Rain had finished with the connoisseurs. They said good-day, and all departed together. She turned to Mor. ‘You haven’t been looking!’

‘I have ,’ said Mor, smiling. ‘Now you show me the pictures.’

They began to walk round. Mor was not used to looking at pictures, and these ones startled him. They were very various. Some were meticulous and decorative, like the portrait of Demoyte, others very much more impressionistic, with the paint plastered heavily upon the canvas. After making one or two wrong guesses, Mor gave up pretending to know which were Rain’s and which were her father’s. There seemed to be no way of deciding on grounds of style.

‘How do the experts know?’ he asked Rain.

‘My father’s pictures are better!’ she replied.

The pictures all showed a great intensity, even violence, of colour, and a bold harsh disposition of forms. Everything was very large and seemed to have more colours and more surfaces than nature possessed. Compared to these works, the portrait of Demoyte seemed more harmonious and sombre.

When Mor said this, Rain said, ‘I am only just beginning to develop my own style. My father was such a powerful painter, and such a strong personality, I was practically made in his image. It will be a long time before I know what I have in myself.’

Mor thought, even at this moment she knows that there is a future.

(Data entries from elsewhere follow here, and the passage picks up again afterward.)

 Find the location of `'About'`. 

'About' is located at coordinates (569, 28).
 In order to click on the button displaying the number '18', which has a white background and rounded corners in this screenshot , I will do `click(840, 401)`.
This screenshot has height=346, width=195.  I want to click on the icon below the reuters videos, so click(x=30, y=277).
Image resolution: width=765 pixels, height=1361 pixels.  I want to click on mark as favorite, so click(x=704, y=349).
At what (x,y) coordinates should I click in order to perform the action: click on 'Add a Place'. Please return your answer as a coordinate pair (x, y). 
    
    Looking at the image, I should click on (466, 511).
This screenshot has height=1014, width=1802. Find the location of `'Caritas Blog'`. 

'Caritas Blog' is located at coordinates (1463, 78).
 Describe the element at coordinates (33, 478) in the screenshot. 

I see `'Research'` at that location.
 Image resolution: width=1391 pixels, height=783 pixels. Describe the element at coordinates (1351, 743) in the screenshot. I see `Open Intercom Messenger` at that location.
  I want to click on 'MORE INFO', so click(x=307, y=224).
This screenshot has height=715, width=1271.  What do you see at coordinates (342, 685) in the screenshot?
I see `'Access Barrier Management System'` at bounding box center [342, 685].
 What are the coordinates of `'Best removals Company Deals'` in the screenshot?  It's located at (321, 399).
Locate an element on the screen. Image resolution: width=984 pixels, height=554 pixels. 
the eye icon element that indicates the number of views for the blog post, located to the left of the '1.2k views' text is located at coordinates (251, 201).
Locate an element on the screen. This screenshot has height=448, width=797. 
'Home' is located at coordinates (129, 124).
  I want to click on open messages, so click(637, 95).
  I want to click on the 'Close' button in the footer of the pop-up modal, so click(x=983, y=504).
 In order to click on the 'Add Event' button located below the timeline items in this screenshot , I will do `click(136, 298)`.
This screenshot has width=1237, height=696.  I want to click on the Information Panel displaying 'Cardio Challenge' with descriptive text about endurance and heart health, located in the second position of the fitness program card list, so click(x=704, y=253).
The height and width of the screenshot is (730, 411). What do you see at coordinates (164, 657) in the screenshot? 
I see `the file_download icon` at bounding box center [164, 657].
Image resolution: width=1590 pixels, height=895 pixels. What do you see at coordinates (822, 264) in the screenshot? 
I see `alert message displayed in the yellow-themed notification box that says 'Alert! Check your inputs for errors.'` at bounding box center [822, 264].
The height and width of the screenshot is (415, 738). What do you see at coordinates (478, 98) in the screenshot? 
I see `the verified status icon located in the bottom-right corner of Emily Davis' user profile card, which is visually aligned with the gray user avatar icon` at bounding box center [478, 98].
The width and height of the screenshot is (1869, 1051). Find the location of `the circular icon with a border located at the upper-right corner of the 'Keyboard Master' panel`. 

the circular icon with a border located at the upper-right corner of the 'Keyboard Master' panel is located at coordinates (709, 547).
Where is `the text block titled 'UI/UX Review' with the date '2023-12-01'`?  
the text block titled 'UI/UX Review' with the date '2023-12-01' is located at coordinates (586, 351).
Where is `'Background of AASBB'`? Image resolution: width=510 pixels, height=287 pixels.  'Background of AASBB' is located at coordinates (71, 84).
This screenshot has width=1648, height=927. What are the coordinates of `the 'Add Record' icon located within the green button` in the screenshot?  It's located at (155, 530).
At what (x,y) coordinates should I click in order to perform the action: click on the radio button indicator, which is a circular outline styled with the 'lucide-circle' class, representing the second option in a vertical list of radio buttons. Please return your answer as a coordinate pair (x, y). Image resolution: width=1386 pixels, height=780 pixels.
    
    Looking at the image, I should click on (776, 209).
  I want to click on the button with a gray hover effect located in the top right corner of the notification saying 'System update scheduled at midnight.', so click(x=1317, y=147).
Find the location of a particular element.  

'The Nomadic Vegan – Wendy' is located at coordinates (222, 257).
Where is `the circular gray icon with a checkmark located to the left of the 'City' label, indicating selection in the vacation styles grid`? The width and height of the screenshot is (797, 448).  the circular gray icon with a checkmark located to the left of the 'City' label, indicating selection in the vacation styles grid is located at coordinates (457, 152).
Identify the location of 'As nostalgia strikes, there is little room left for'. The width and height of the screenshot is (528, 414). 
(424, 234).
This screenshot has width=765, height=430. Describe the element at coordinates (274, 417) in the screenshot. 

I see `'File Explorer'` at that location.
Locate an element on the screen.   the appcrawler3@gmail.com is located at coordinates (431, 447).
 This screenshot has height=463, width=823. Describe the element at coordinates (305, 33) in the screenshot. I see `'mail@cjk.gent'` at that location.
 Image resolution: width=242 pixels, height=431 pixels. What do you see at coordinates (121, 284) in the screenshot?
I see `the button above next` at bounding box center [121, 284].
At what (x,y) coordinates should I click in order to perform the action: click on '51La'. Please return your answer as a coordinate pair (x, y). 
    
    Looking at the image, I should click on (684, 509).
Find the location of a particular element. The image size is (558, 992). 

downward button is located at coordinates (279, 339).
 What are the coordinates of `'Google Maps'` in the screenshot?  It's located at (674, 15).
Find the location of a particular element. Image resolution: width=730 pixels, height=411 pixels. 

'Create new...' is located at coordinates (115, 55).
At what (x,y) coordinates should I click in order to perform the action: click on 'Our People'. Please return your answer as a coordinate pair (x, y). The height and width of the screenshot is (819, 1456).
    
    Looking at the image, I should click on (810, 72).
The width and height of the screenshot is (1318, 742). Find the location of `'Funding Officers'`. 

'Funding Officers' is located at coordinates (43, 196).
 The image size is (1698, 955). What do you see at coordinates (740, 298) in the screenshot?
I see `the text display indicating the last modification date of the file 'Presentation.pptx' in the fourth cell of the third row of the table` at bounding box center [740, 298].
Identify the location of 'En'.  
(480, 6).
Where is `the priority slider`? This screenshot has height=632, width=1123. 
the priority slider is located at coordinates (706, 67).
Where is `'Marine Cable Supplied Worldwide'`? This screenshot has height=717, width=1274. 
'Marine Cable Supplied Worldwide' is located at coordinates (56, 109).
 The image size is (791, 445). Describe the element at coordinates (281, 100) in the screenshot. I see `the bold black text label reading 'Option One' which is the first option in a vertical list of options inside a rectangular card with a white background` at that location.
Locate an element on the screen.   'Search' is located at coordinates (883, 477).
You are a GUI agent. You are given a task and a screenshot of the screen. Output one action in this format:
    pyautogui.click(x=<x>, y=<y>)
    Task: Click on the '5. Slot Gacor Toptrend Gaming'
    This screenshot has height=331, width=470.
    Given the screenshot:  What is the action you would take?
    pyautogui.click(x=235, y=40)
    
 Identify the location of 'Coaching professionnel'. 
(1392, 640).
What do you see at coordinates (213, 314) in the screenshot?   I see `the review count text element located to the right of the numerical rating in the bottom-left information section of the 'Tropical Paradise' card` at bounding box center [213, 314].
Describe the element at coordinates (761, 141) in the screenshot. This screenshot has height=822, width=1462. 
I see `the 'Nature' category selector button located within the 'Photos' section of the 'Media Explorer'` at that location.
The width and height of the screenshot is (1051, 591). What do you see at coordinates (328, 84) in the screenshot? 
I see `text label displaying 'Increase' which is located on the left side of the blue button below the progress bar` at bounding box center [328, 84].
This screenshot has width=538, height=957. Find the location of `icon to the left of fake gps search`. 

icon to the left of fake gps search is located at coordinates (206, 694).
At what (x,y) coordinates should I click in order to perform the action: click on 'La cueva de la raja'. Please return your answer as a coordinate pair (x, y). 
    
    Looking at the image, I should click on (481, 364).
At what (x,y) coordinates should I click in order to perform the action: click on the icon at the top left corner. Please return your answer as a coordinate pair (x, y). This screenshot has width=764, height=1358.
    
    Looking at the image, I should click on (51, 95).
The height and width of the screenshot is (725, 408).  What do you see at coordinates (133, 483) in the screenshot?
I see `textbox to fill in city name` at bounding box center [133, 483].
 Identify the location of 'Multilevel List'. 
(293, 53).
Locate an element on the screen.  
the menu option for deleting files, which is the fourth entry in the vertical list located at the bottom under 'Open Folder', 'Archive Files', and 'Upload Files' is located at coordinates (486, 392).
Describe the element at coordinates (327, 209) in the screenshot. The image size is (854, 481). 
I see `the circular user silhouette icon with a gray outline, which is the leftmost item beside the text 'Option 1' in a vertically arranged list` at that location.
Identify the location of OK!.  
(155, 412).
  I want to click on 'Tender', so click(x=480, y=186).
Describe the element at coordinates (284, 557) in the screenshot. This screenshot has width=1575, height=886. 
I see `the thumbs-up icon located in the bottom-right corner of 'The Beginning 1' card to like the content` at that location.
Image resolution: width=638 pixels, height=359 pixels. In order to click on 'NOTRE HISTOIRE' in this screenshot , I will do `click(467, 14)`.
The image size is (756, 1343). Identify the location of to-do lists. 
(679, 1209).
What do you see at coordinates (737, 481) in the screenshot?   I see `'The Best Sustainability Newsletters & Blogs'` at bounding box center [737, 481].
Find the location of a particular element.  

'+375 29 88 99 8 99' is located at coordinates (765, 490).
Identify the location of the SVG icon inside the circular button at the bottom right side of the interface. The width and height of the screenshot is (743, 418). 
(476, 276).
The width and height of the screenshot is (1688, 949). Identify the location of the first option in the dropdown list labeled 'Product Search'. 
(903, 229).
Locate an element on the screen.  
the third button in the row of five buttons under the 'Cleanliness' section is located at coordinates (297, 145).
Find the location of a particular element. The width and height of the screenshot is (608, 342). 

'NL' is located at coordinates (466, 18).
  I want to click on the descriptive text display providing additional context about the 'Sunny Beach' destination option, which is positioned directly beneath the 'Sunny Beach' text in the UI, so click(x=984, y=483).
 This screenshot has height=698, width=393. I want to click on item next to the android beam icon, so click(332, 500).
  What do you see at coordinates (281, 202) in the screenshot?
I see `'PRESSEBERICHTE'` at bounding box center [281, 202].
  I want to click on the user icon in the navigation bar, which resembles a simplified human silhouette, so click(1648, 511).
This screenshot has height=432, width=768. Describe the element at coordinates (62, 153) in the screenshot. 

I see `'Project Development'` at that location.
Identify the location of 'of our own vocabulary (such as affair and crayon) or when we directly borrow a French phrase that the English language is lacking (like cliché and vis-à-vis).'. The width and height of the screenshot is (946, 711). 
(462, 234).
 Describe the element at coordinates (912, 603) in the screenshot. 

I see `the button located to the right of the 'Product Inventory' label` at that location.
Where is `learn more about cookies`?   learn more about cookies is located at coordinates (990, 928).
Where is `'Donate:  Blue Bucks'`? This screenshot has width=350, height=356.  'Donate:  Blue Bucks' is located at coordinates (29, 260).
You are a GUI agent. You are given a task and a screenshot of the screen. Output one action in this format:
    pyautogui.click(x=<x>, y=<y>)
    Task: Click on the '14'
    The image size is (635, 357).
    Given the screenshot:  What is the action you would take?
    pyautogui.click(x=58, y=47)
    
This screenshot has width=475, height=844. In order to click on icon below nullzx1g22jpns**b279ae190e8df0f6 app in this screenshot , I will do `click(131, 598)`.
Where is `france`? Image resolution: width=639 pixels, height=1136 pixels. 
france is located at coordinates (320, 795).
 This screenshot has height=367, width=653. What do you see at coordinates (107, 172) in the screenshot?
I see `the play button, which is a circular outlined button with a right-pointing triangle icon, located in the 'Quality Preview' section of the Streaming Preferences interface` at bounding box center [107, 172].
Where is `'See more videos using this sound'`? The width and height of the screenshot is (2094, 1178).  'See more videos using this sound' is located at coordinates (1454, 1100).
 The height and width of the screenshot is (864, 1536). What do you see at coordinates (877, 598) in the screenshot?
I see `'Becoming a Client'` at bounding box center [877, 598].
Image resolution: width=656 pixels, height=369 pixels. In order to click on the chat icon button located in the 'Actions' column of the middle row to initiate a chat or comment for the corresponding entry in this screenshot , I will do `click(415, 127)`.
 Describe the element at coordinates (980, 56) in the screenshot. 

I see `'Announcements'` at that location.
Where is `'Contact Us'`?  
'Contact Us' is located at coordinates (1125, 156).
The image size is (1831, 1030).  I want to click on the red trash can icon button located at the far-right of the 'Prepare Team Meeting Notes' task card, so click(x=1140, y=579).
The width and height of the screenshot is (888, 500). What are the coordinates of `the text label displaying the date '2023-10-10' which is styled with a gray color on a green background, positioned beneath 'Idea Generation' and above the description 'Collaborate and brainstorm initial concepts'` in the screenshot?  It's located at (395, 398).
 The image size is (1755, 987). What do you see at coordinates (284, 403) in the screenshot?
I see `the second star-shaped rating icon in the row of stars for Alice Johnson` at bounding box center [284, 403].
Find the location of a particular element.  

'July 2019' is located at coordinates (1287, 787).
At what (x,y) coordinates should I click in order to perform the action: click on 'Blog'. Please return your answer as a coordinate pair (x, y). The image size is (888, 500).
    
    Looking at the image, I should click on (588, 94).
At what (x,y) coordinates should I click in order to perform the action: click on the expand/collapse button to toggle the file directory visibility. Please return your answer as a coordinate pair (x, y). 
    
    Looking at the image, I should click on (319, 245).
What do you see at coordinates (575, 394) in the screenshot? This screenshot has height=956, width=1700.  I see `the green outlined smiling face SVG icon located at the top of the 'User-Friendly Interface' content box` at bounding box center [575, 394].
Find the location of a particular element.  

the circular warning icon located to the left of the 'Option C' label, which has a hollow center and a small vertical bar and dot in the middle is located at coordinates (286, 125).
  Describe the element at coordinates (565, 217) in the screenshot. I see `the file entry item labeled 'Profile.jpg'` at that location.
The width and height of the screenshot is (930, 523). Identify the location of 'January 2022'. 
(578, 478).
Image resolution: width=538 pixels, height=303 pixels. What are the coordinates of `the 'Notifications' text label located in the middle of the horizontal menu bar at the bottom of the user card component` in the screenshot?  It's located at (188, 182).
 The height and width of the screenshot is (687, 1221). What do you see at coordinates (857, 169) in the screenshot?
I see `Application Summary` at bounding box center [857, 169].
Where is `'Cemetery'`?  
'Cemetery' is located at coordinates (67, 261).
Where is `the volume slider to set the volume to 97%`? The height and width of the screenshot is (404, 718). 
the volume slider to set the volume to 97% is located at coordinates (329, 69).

He wished that she could communicate this sense of futurity to him. He said, ‘Is there a picture of your father here?’

‘Several,’ said Rain. She stopped him in front of a portrait.

Mor saw at first the jagged mountains and valleys of the paint, and then he saw a thin-faced man, looking suspiciously sideways towards the spectator, his face turning the other way, a thin wig-like crop of straight black hair, grey at the temples, big rather moist eyes with many wrinkles about them, and a slightly pursed thoughtful mouth.

‘Did you paint that?’ asked Mor.

‘No, my father did,’ said Rain, ‘a little while before he died. It’s a very good painting. See the authority of that head. Mr Bledyard would not have criticized that .’

Mor felt unable to make any judgement on the painting. He had a dream-like sensation of being translated into Rain’s world, as if she had laid him under a spell in order to show him the past. How objective she is, all the same, he thought. They moved on.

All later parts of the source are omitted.